Kamis, 23 Jumadil Awwal 1446 H / 21 Maret 2019 23:51 wib
4.401 views
Perempuan Didorong ke Dunia Kerja, Inikah Kesetaraan?
Oleh: Widya
Angka pengangguran di Provinsi Bengkulu hingga saat ini masih cukup tinggi. Berdasarkan data dari Dinas Tenaga Kerja dan Transmigrasi (Disnakertrans) Provinsi Bengkulu, jumlah pengangguran se-Provinsi Bengkulu mencapai 22.705 orang. Pengangguran tersebut didominasi laki-laki, dengan jumlah 13.345 orang. Sedangkan untuk wanita jumlahnya jauh lebih sedikit yakni sebanyak 9.360 orang (bengkuluekspress.com, 15/3/2019).

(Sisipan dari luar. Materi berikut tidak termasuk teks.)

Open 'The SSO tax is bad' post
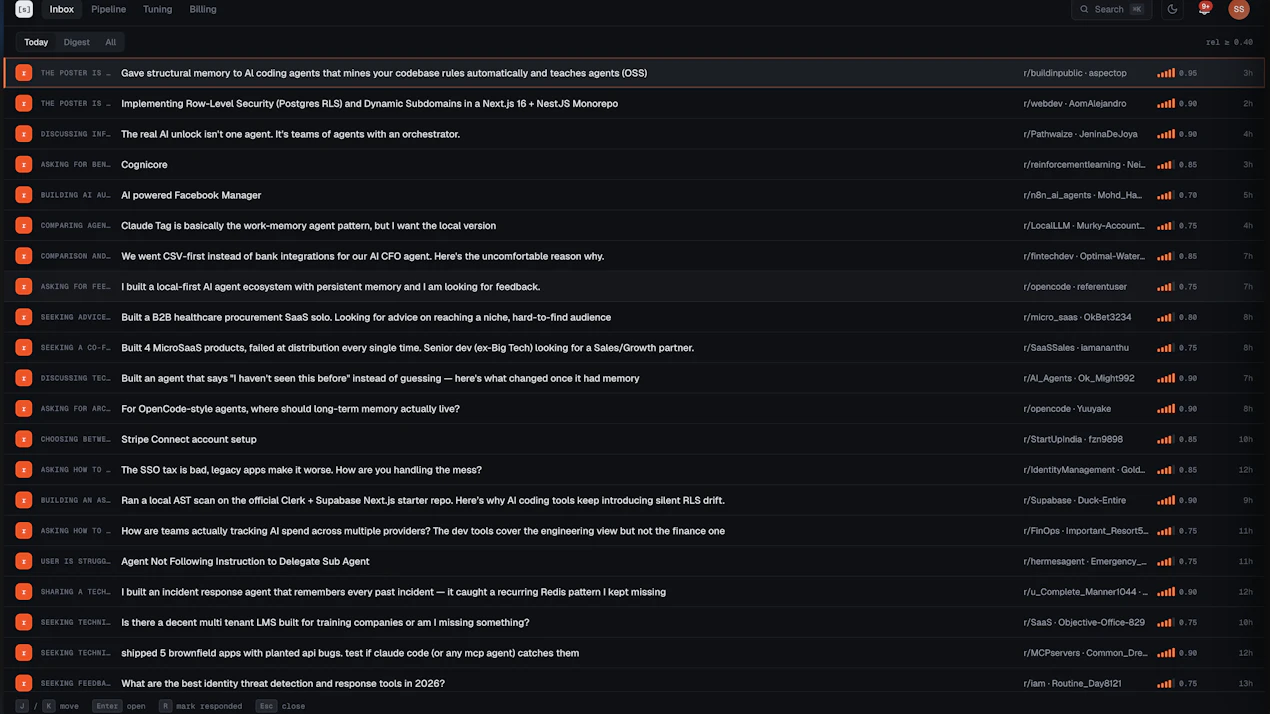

Data di atas seolah mengungkap fakta bahwa di lapangan para lelaki kesulitan untuk mendapatkan pekerjaan yang seharusnya bisa lebih mudah didapatkannya sebagai petugas pencari nafkah yang haq. Dengan dalih emansipasi, para perempuan dibombardir propaganda untuk bekerja di luar rumah. Mengingat hadir sisi lemah perempuan, membuat para pemilik pabrik lebih mudah untuk berbuat tidak adil. Baik itu dari sisi gaji, atau beban pekerjaan.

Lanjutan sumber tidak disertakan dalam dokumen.